_本文_
正確な測定とトラッキングのためには、デバイスを手首に正しい位置で装着することが重要です。Polar Loopの装着にある手順を参照してください。また、Flowアプリのデバイス設定で選択した方の手首にPolar Loopを装着するようにしてください。

自動トレーニング検出のオン/オフ

自動トレーニング検出は、デフォルトではオンになっています。セットアップ中、または後からでもFlowアプリのデバイス設定でオン/オフを切り替えられます。また、ここでは感度も調整できます。

Flowアプリで、ダイアリーのデバイスカードをタップしてデバイス設定を開きます。Polarデバイスを2台以上お持ちの場合は、「デバイス」 に移動してPolar Loopを選択することもできます。

  1. デバイス設定でトレーニングの自動トラッキングスイッチを使い、自動トレーニング検出をオンまたはオフにします。

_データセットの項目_
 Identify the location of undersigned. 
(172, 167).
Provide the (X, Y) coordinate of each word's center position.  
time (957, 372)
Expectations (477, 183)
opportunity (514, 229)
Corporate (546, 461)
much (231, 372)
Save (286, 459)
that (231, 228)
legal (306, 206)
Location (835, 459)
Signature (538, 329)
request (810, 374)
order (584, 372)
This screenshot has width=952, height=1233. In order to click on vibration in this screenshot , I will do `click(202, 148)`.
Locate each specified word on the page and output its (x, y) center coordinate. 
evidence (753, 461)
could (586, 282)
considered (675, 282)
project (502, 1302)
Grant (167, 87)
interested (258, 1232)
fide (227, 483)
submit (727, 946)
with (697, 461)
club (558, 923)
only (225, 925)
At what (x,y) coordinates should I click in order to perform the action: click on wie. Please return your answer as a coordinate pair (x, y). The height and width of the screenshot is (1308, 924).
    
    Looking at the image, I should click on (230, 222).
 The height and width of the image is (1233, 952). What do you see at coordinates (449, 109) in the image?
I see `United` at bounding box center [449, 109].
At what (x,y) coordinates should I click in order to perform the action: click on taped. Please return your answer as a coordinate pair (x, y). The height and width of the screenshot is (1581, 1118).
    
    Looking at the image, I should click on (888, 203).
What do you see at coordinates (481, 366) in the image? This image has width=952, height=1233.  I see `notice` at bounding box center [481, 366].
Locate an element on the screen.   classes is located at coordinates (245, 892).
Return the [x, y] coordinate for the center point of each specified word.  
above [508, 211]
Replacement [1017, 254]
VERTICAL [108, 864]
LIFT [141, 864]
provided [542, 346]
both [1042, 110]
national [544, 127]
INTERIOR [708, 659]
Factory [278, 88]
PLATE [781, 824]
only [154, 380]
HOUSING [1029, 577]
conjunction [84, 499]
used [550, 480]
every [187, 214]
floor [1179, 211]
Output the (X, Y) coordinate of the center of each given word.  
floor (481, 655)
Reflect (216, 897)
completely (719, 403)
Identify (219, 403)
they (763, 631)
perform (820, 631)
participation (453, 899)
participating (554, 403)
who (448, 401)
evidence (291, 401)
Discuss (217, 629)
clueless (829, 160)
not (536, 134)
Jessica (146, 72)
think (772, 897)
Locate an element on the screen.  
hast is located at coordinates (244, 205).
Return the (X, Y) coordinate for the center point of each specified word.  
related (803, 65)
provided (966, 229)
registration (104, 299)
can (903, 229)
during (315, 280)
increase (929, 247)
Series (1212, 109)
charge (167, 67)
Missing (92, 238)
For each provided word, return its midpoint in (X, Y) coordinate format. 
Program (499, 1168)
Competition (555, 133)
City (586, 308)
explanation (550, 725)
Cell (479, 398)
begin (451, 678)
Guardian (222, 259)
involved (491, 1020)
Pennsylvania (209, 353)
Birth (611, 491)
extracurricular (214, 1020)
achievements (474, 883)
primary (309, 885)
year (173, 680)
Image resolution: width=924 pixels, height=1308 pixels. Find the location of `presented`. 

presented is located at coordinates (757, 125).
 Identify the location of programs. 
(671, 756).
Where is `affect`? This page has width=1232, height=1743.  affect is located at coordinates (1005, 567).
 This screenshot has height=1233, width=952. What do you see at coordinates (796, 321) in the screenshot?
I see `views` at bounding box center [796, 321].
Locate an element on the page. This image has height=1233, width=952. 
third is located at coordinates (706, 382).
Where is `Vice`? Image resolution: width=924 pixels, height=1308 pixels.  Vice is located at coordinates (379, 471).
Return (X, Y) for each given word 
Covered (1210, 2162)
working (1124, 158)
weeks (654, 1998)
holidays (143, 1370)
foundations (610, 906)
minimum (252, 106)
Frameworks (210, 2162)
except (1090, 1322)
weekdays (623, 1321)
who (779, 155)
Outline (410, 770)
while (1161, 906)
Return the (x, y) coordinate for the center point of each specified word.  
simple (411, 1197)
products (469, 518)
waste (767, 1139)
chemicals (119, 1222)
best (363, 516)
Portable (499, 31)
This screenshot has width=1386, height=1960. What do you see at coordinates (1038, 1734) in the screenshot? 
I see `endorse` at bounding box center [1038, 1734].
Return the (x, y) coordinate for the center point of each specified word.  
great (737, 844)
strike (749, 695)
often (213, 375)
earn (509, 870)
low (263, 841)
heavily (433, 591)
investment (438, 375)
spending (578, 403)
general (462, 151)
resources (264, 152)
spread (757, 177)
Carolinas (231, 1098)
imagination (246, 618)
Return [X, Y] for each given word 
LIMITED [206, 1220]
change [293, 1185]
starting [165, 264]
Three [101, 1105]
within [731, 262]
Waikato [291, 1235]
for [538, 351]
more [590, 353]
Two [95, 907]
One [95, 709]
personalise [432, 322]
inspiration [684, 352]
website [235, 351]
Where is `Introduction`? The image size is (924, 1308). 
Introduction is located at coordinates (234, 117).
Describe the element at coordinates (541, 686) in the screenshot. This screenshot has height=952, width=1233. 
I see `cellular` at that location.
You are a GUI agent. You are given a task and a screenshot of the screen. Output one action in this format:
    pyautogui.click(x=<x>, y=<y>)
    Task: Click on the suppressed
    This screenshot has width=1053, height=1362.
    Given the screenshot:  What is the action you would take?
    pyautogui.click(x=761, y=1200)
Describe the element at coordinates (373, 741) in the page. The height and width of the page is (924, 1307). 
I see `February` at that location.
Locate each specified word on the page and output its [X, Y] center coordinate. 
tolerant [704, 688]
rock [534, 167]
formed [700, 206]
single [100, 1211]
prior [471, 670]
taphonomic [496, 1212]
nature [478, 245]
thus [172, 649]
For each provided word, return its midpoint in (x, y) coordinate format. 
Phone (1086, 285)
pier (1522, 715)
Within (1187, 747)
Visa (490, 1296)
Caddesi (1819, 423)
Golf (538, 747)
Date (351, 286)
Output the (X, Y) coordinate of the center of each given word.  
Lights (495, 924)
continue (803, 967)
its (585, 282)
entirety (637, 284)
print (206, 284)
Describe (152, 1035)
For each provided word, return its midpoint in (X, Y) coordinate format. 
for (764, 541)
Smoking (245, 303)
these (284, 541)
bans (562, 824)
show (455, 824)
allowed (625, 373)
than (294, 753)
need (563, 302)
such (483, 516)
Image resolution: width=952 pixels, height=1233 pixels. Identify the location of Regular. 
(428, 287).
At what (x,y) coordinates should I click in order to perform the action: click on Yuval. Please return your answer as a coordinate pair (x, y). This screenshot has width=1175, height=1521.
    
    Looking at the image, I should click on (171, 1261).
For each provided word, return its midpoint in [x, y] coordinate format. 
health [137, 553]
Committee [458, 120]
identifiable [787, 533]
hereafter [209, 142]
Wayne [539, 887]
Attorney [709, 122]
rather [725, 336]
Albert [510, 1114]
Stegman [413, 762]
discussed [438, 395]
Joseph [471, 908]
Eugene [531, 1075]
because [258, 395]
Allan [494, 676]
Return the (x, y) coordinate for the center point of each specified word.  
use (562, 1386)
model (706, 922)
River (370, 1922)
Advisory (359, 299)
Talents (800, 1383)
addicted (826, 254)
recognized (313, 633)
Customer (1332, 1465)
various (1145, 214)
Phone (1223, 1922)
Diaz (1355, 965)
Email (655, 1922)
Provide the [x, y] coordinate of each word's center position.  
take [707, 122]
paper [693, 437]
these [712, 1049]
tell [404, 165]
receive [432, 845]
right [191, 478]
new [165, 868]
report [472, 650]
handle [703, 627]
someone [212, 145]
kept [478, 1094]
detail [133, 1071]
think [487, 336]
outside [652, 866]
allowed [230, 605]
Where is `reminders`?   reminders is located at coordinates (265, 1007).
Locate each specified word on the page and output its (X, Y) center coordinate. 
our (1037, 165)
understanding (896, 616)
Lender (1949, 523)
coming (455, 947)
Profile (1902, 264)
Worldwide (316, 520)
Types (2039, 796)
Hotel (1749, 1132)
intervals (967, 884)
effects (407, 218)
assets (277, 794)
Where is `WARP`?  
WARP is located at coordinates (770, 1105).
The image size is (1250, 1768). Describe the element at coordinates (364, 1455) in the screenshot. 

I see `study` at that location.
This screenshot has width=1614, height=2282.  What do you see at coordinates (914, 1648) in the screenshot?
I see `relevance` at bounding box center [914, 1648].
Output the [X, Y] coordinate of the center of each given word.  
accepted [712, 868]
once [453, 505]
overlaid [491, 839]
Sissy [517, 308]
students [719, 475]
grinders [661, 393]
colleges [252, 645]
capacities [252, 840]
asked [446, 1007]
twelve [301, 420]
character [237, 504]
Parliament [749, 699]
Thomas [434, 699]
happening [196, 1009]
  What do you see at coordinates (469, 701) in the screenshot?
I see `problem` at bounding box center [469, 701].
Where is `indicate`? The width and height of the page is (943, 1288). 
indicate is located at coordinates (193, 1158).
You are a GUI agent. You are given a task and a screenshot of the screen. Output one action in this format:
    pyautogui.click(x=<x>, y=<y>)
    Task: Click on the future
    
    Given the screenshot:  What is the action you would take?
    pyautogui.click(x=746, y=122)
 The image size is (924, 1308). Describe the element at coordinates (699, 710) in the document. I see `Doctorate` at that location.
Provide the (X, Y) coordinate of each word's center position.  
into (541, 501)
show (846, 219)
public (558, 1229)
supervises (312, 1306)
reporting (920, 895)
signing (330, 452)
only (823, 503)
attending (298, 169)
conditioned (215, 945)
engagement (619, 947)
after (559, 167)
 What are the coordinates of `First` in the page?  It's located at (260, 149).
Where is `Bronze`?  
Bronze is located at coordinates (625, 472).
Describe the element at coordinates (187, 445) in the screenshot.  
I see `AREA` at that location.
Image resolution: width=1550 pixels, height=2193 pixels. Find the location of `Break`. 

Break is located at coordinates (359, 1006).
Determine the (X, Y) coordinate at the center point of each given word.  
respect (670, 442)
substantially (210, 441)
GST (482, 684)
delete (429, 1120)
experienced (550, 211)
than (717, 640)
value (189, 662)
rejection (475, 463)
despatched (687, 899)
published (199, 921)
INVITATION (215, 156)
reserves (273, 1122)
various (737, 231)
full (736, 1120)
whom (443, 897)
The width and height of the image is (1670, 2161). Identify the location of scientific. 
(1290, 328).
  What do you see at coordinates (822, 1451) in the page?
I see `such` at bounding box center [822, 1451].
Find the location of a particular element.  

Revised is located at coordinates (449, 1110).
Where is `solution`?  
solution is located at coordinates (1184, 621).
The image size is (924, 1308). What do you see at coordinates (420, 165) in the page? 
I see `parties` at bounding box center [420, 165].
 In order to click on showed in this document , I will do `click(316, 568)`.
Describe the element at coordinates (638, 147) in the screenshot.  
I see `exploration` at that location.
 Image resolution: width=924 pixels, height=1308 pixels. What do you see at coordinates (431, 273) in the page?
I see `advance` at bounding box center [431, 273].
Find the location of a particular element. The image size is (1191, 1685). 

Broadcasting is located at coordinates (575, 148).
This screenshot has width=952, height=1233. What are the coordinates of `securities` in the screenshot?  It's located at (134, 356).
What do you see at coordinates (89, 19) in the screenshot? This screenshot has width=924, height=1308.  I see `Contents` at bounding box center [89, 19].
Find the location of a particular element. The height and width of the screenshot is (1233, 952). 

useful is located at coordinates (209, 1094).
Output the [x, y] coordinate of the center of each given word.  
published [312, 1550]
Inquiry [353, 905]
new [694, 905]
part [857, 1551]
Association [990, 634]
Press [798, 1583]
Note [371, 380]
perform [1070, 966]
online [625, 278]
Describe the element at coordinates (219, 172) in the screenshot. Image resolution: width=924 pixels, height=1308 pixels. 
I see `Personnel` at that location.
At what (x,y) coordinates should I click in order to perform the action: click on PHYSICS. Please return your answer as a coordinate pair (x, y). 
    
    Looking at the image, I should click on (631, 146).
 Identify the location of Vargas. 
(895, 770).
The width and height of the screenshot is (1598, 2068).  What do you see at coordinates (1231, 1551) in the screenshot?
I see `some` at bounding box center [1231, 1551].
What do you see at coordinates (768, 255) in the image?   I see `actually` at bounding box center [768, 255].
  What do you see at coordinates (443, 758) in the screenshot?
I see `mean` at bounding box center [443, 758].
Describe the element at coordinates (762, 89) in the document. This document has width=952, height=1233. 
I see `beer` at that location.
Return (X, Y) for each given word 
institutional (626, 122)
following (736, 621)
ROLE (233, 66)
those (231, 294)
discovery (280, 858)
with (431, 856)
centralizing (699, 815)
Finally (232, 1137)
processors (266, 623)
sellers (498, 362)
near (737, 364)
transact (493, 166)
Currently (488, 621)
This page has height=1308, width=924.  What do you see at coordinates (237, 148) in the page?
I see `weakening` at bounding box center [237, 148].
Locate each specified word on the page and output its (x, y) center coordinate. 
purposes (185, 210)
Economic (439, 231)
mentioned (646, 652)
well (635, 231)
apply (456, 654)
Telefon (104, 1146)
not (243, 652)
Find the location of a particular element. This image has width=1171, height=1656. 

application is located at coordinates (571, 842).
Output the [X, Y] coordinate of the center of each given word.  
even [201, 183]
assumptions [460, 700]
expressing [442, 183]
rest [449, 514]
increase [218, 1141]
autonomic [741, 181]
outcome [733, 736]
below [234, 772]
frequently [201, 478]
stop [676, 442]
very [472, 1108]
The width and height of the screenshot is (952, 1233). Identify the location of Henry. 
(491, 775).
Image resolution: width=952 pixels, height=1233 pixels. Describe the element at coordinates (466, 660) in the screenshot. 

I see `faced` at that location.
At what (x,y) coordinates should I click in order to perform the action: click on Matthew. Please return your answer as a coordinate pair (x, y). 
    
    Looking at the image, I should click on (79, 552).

_課題一覧_
1 – 本文の「自動トレーニング検出は、デフ」から「出をオンまたはオフにします。」までを、「デバイス設定」を「端末設定」に改めた形で書き直してください。
2 – 本文の文のうち、「Flowアプリ」という語を含むものをすべて抜き出してください。
3 – 本文の「自動トレーニング検出は、デフォルトではオンになっています。」という文を英語に訳してください。
このデータは本文とは関係がありません。

_解答例_
1 –
自動トレーニング検出は、デフォルトではオンになっています。セットアップ中、または後からでもFlowアプリの端末設定でオン/オフを切り替えられます。また、ここでは感度も調整できます。

Flowアプリで、ダイアリーのデバイスカードをタップして端末設定を開きます。Polarデバイスを2台以上お持ちの場合は、「デバイス」 に移動してPolar Loopを選択することもできます。

  1. 端末設定でトレーニングの自動トラッキングスイッチを使い、自動トレーニング検出をオンまたはオフにします。

2 –
・また、Flowアプリのデバイス設定で選択した方の手首にPolar Loopを装着するようにしてください。
・セットアップ中、または後からでもFlowアプリのデバイス設定でオン/オフを切り替えられます。
・Flowアプリで、ダイアリーのデバイスカードをタップしてデバイス設定を開きます。

3 – Automatic training detection is on by default.